Records contained in a dataset:
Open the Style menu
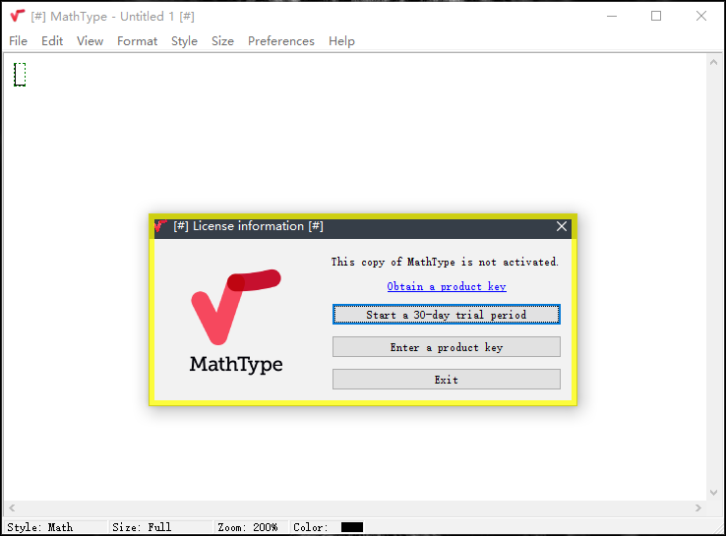 click(x=184, y=41)
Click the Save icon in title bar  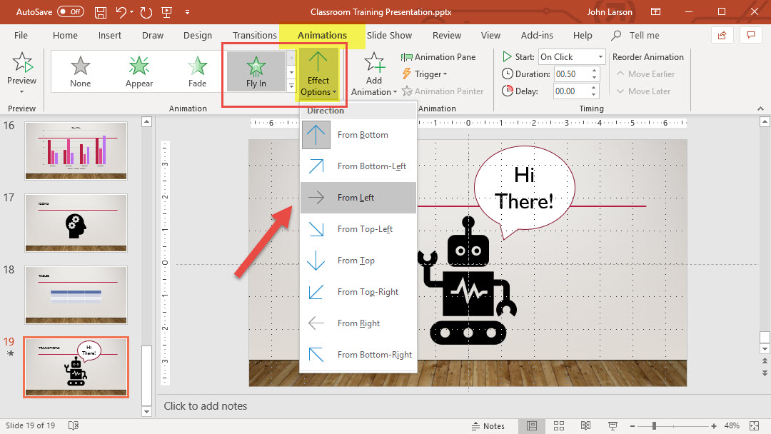101,12
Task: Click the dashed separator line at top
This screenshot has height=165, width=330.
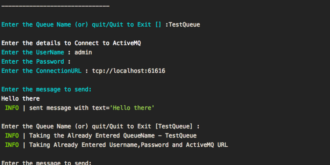Action: (55, 6)
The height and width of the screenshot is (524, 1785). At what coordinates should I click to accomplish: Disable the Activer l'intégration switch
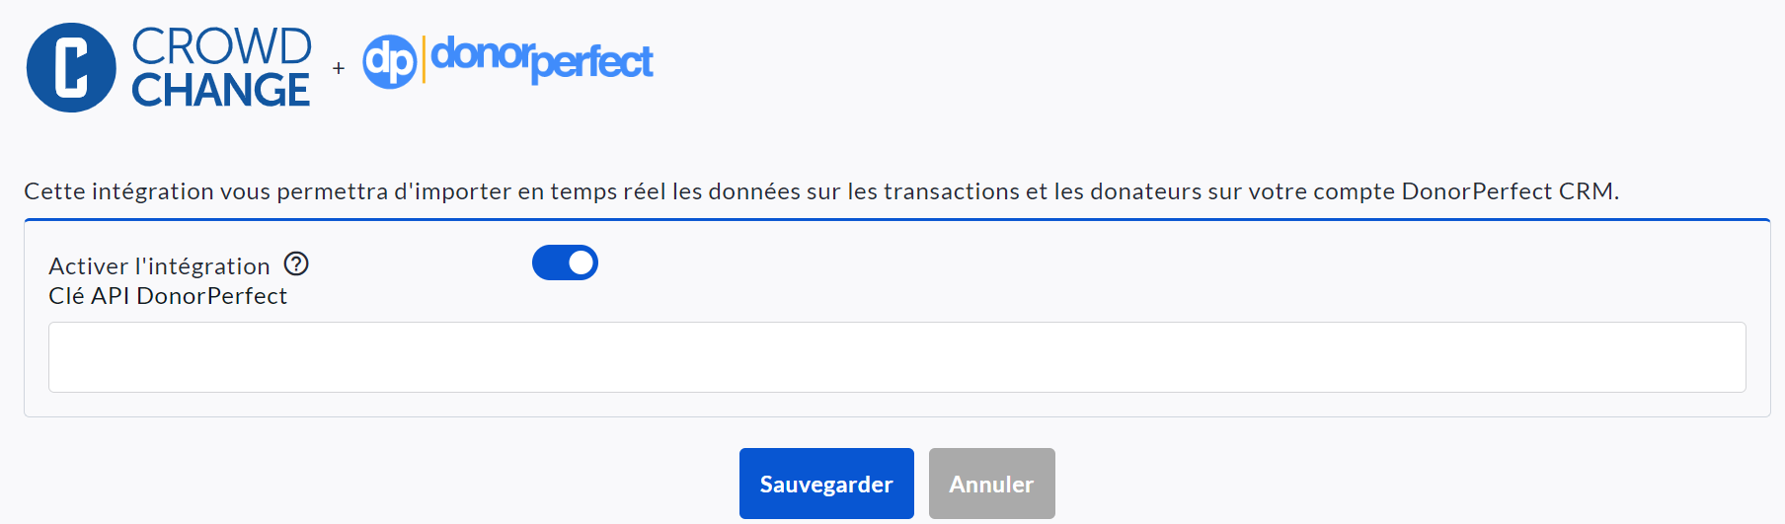click(565, 263)
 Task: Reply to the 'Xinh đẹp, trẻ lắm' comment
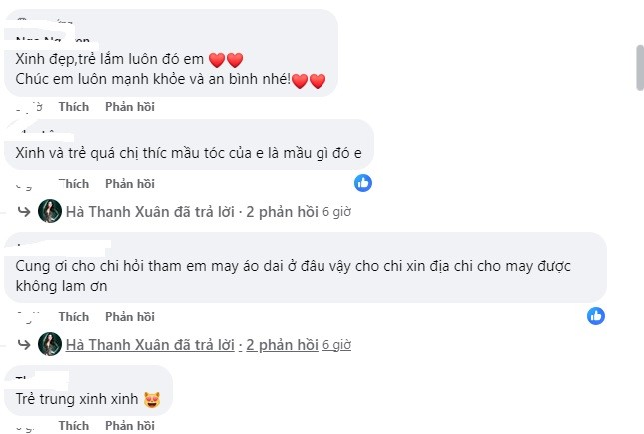pos(130,105)
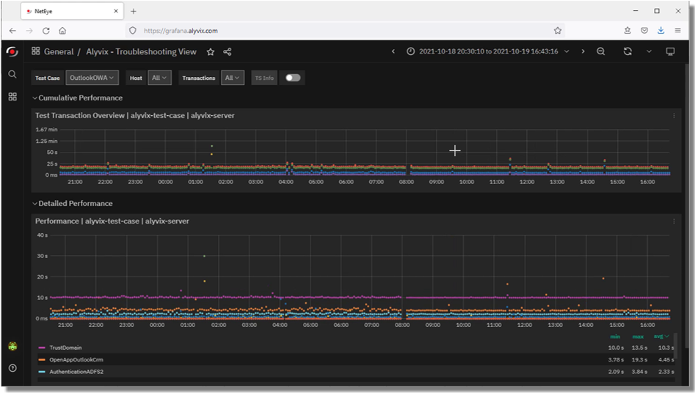Click the AuthenticationADFS2 cyan color swatch

tap(42, 372)
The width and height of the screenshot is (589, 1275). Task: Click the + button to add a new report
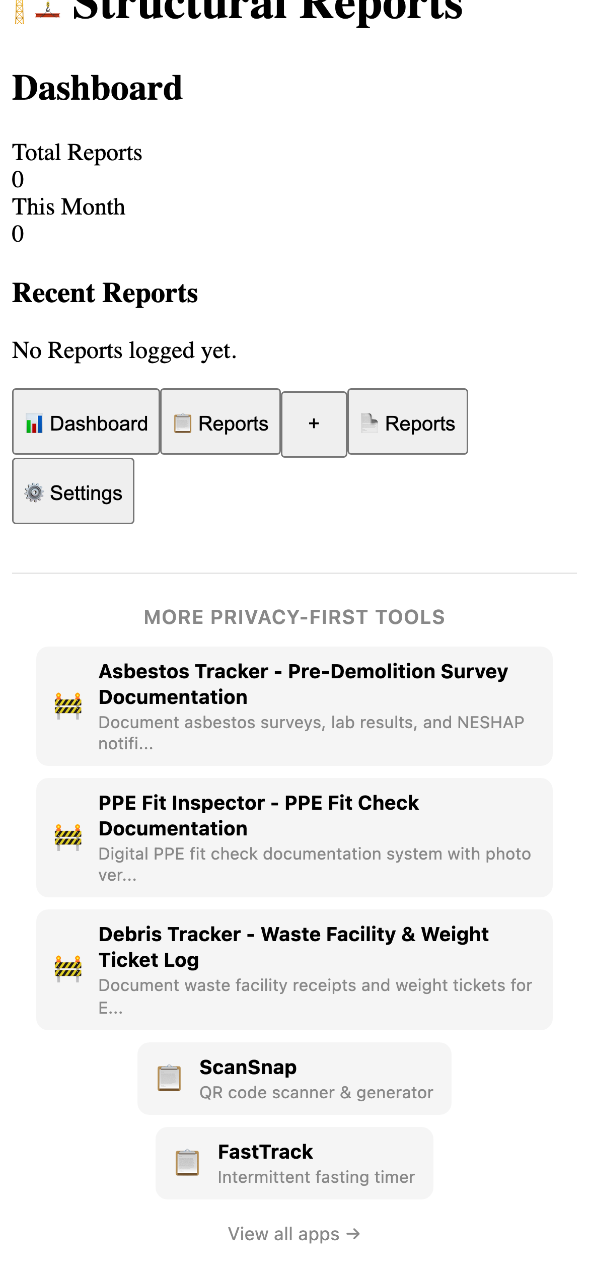pos(313,423)
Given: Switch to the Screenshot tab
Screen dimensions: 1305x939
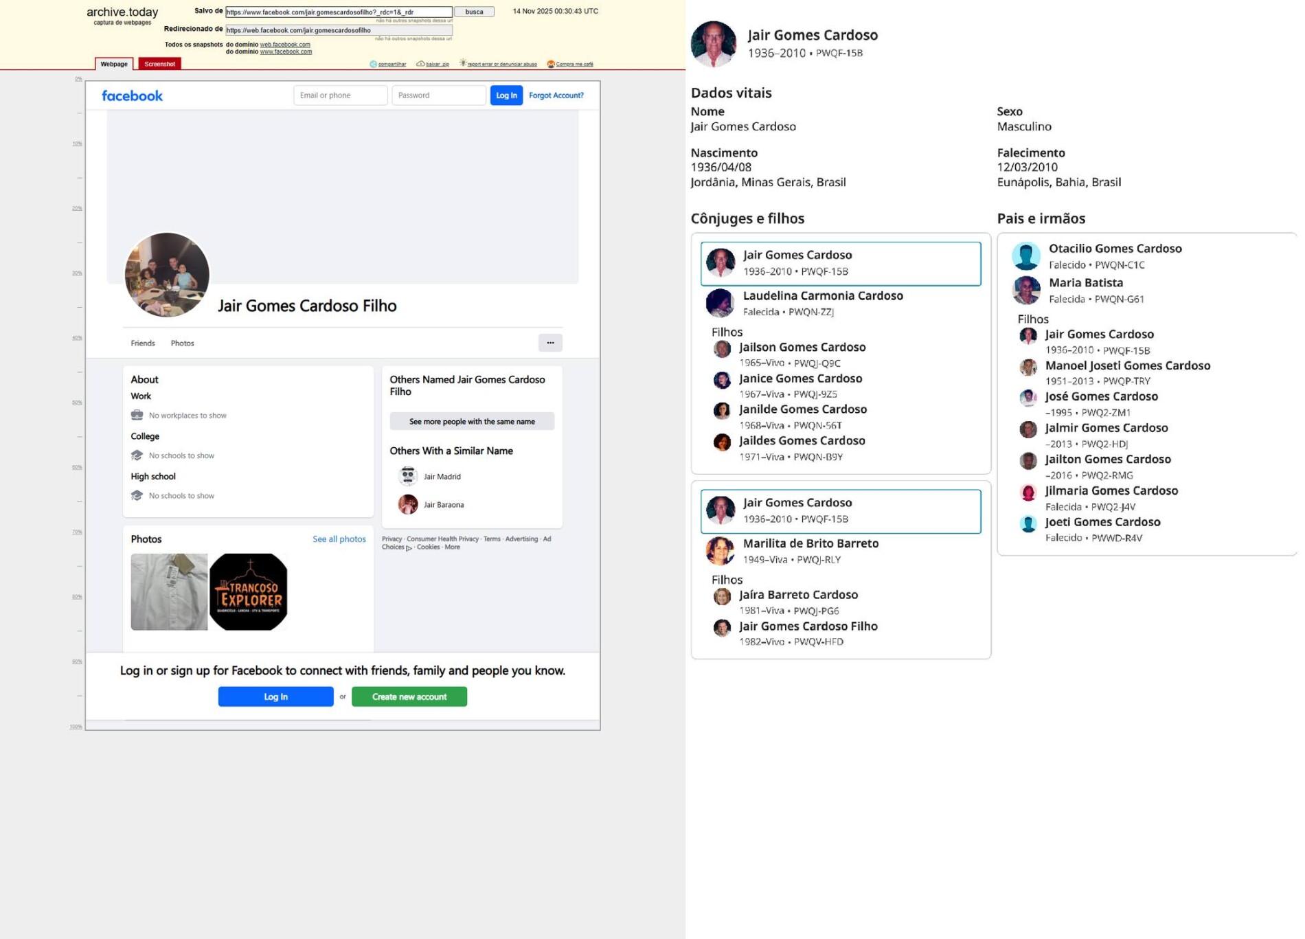Looking at the screenshot, I should tap(159, 64).
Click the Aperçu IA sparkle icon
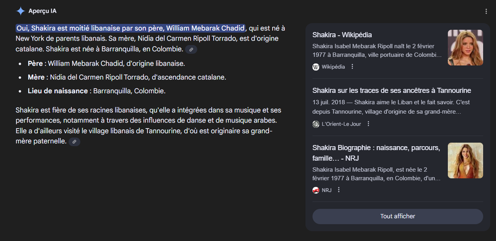Image resolution: width=496 pixels, height=241 pixels. tap(21, 11)
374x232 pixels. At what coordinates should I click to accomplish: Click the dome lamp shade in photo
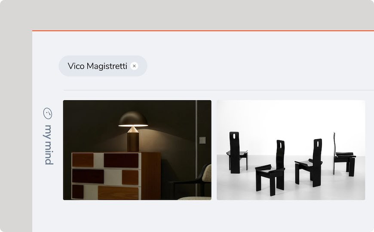(133, 119)
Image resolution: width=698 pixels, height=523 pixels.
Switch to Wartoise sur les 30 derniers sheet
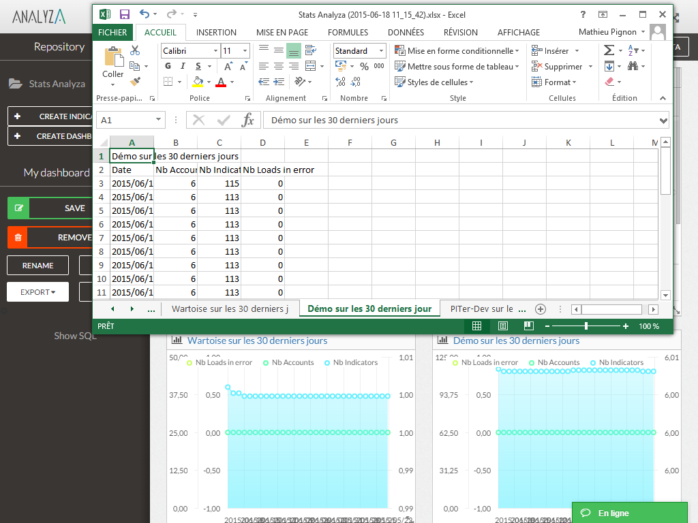click(230, 308)
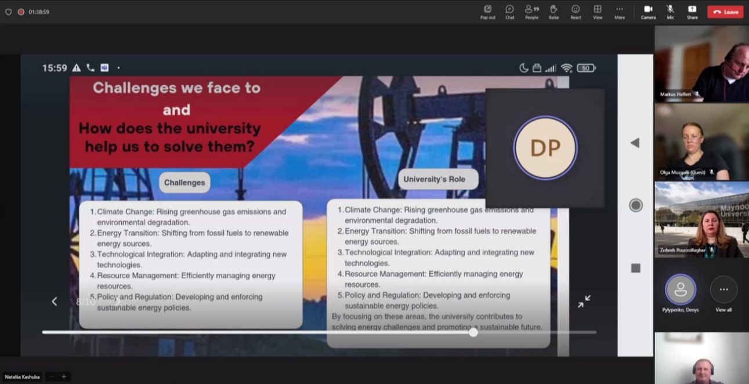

Problem
What is needed is an exact restatement of every line from the line containing "Click the Aperçu IA sparkle icon" through the last line of the records, minus any pictures.

Reply to the exercise
Click the Aperçu IA sparkle icon
Image resolution: width=496 pixels, height=241 pixels. tap(21, 11)
374x232 pixels. At what coordinates should I click to accomplish: Click the dome lamp shade in photo
(133, 119)
Image resolution: width=698 pixels, height=523 pixels.
Switch to Wartoise sur les 30 derniers sheet
click(230, 308)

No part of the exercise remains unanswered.